GIVEN EXERCISE 1 ▸ Turn the stretch of the listing from its start through the line containing "point(978,315)" into a Markdown table with the columns "No." and "Line". Give each line its own row and leave out blank lines.

The entire procedure, known as error backward propagation or backpropagation for short can be applied recursively for any number of layers.

Forward pass:

Starting with $\bb{y}_0 = \bb{x}$, compute for $k=1,\dots, L$

$\bb{z}_k = \bb{W}_k \bb{y}_{k-1}$
$\bb{y}_k = \varphi_k(\bb{z}_k)$

and output $\bb{y} = \bb{y}_L$.

Backward pass:

Starting with $\delta {y}_L = \nabla L( \bb{y} )$, compute for $k=L,L-1,\dots, 1$

$\delta \bb{W}_k = \mathrm{diag}{ \delta \bb{y}_k } \, \mathrm{diag}{ \varphi’_k (\bb{z}_k) } \bb{1} \bb{y}_{k-1}^\Tr$
$\delta \bb{b}_k = \mathrm{diag}{ \delta \bb{y}_k } \varphi’_k (\bb{z}_k)$
$\delta \bb{y}_{k-1} = \diag{ \varphi’_k(\bb{z_k} ) } \bb{W}_k^\Tr \delta \bb{y}_k$

We remind that $\delta \bb{W}_k$ and $\delta \bb{b}_k$ are blocks of coordinates of the gradient of the loss $L$ with respect to the network parameters.

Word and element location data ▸
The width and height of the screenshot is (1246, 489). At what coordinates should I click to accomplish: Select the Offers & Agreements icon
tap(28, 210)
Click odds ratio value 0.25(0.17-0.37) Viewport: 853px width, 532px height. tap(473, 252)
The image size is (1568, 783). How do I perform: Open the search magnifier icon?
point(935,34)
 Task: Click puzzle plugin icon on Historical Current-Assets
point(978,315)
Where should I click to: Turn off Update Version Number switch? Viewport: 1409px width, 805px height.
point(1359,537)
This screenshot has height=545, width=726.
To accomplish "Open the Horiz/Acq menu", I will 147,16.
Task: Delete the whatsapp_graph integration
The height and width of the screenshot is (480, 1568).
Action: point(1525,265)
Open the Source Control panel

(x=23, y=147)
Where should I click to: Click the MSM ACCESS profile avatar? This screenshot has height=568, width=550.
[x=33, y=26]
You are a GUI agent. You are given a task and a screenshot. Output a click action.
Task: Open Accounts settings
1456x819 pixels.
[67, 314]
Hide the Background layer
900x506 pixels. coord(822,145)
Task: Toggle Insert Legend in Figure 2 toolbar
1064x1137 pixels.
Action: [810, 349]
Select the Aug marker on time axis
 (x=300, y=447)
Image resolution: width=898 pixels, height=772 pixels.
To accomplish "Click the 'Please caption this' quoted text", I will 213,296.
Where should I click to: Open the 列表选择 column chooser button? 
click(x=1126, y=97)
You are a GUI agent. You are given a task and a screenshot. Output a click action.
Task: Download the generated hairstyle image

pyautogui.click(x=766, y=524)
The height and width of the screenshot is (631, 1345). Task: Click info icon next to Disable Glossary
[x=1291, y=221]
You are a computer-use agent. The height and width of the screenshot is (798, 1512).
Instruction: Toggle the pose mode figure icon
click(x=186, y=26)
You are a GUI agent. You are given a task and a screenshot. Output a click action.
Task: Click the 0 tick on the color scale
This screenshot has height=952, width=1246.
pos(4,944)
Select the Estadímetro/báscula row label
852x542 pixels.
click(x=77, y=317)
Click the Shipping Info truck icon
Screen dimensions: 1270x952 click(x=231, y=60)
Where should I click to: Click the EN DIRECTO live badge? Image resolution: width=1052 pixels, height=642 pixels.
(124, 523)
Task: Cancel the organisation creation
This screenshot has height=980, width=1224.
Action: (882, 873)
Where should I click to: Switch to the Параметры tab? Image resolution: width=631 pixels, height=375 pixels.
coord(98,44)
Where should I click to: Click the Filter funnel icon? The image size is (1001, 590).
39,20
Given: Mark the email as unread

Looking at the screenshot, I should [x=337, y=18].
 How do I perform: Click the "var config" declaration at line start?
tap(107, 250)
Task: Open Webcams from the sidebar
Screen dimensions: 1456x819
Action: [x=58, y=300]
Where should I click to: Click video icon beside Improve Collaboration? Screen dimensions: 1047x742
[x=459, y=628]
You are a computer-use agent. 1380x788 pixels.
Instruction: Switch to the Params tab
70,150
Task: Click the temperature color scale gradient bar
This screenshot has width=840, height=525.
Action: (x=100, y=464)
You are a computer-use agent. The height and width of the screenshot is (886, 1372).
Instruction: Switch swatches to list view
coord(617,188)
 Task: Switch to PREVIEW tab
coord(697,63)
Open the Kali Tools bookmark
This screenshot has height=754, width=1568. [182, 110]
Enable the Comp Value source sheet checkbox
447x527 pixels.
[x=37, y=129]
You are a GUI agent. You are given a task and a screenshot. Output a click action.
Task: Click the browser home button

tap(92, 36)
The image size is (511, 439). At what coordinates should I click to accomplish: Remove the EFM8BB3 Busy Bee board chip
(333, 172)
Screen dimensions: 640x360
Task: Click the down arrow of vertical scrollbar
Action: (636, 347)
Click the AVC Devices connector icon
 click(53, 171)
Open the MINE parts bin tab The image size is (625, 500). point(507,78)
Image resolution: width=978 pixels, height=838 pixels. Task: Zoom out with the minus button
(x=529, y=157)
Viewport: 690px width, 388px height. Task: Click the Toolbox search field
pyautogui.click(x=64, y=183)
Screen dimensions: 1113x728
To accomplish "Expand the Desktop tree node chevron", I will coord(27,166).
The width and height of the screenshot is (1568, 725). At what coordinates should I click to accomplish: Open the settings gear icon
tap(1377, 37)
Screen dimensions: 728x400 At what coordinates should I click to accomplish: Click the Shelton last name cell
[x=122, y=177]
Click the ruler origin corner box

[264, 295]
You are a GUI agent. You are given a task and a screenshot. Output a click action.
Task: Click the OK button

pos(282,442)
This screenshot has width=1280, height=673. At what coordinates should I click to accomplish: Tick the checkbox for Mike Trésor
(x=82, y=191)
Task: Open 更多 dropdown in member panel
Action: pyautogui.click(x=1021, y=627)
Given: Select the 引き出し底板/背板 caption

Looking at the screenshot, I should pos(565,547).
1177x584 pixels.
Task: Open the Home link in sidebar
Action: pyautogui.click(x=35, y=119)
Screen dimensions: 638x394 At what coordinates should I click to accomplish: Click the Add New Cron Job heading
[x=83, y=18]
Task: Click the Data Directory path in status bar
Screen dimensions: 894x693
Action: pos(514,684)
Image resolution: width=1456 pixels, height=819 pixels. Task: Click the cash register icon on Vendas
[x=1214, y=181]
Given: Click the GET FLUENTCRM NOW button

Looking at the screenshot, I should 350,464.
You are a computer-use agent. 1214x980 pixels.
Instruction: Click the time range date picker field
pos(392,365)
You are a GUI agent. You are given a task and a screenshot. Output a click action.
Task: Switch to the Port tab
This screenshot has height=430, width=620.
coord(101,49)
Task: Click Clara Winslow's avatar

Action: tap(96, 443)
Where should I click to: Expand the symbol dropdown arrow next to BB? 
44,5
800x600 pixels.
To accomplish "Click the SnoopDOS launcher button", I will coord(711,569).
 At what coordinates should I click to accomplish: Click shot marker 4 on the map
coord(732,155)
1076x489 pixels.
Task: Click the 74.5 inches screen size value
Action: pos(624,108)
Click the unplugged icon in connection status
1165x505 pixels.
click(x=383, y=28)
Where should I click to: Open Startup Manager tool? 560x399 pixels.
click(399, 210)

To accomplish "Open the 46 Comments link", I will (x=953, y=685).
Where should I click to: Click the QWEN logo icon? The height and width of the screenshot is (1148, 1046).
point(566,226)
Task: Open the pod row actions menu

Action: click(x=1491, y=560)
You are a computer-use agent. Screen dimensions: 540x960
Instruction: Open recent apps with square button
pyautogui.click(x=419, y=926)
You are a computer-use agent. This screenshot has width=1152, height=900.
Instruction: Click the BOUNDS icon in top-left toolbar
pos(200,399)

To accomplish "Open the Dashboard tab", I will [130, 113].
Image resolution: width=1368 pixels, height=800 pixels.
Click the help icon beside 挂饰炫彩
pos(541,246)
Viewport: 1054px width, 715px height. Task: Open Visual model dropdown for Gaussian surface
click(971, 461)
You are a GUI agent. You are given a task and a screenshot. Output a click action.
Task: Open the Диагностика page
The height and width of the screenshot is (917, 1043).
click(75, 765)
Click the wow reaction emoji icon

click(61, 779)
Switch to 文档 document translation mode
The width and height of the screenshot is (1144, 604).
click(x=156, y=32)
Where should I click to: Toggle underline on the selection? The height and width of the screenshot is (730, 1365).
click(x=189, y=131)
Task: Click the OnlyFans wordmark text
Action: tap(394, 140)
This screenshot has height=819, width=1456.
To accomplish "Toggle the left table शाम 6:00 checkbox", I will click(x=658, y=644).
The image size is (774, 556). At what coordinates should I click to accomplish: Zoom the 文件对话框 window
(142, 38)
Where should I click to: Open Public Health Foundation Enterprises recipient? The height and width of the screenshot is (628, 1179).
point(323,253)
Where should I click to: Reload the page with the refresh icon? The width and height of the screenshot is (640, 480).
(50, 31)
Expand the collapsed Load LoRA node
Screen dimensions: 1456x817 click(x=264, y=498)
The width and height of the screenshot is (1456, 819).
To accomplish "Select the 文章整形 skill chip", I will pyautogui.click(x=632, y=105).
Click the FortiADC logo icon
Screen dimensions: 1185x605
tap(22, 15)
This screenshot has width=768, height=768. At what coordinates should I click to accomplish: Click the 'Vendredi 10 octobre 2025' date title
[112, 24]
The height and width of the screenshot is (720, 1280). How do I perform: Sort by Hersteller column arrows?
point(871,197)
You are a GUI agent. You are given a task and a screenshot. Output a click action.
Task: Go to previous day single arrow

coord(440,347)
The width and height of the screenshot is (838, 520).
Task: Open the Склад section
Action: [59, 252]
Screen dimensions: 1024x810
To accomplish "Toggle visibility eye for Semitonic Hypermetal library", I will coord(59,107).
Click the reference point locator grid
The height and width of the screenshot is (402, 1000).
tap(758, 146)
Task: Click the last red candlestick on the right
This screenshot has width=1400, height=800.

GIVEN EXERCISE 2 ▸ Write out the stretch of the backpropagation text from "We remind that" through "the network parameters.", switching "network parameters" to "model parameters".

CORRECT RESPONSE 1 ▸
| No. | Line |
|---|---|
| 1 | The width and height of the screenshot is (1246, 489). At what coordinates should I click to accomplish: Select the Offers & Agreements icon |
| 2 | tap(28, 210) |
| 3 | Click odds ratio value 0.25(0.17-0.37) Viewport: 853px width, 532px height. tap(473, 252) |
| 4 | The image size is (1568, 783). How do I perform: Open the search magnifier icon? |
| 5 | point(935,34) |
| 6 |  Task: Click puzzle plugin icon on Historical Current-Assets |
| 7 | point(978,315) |

CORRECT RESPONSE 2 ▸
We remind that $\delta \bb{W}_k$ and $\delta \bb{b}_k$ are blocks of coordinates of the gradient of the loss $L$ with respect to the model parameters.